Biotech firms the latest to respond to serenade by city's bourse to raise capital in Hong Kong

Earlier this month, Michael Chan and several colleagues flew 11 hours to San Francisco to represent Hong Kong's stock exchange for the first time at JPMorgan Chase & Co's global Healthcare Conference, attended by more than 10,000 institutional investors, founders of health care start-ups and industry executives.

Speaking at a panel attended by 200 people, Chan - senior vice-president of issuer services at Hong Kong Exchanges & Clearings Limited, the bourse operator - put forward a pitch for biotech companies to raise capital in Hong Kong.

A month earlier, Hong Kong's stock market operator and regulator together pushed through an overhaul in the city's listing regulation to allow technology and biotechnology start-ups to raise capital through initial public offerings (IPOs).

The new rules, which will take effect this year, allow companies with multiple classes of shares - known as weighted variable rights - as well as biotech start-ups valued at more than HK$1.5 billion (US$192 million) that haven't even earned a revenue or a profit to apply for IPOs in Hong Kong.

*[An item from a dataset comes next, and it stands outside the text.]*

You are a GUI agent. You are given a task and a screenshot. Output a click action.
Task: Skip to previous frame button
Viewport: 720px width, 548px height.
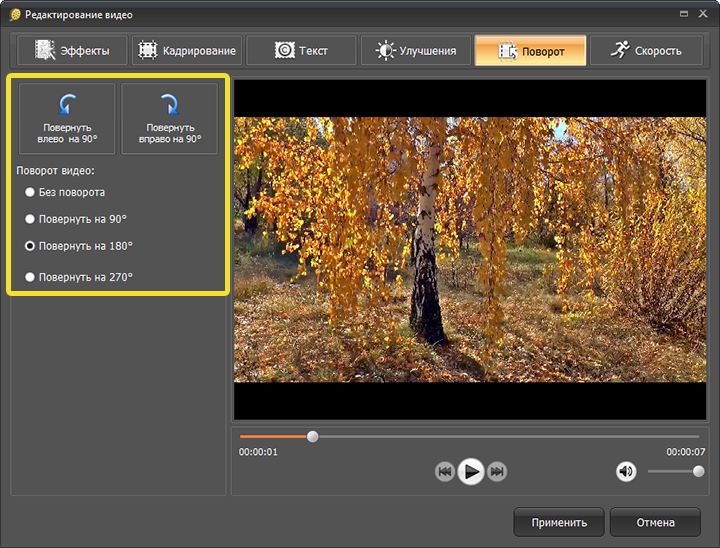(x=445, y=472)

"Biotech was chosen as the initial focus in widening market access for early stage companies as the sector tends to be strictly regulated under a regime that sets external milestones on development progress," the HKEX said in response to queries by the South China Morning Post, adding that the marketing pitch received "overwhelmingly positive response".

"This helps investors judge the value of companies that do not have traditional indicators of performance, like revenue and profit," the exchange said.

Since the new rules were announced in December, about two dozen technology start-ups and biotech companies have made inquiries directly through the exchange, or have engaged investment banks and professional consultants to ask about raising capital in Hong Kong. The rules will be subject to a final market consultation after the Lunar New Year in mid-February.

Change the rules and they will come: Tech firms are knocking on Hong Kong's doors to raise capital

"The market is excited about the new rules and a few biotechnology companies are already in discussions about possible IPO opportunities," said Christina Lee, corporate partner at Baker McKenzie's Hong Kong office, who estimated that the city has between 250 and 300 biotech-related companies operating here, of which 70 that have started to generate income are already listed in the city. As mainland China continues to drive the next wave of fundraising activities, Hong Kong could compete for new listings, with the HKEX's new rules, Lee said.

Chinese biotech companies such as Zai Lab, BeiGene and Hutchison China MediTech have opted to raise capital in the US, because Hong Kong' bourse had hitherto not provided any avenue for pre-revenue and pre-profit companies to list. Still, pre-revenue biotech companies that were listed in 2015 and 2016 made up US$1 billion in combined market capitalisation, according to Statista. Since 2013, 30 or more drug developers have commenced IPOs annually, and brokers expect a good turnout in 2018.

Biotech companies need to be in operation for at least two years before they can apply to raise capital in Hong Kong. Investors who want to consider these companies need to be aware of the high risks involved in companies with very long payback periods, said PwC's capital markets services group partner Eddie Wong Kam-chin.

"Biotech companies need a long time - between eight to 10 years - for research, development and testing before they can get the approvals from drug regulators," said Wong, whose firm had received several inquiries by biotech companies interested to raise capital. "Investors who put money in these companies need to fully understand their investments may take a long term before paying back."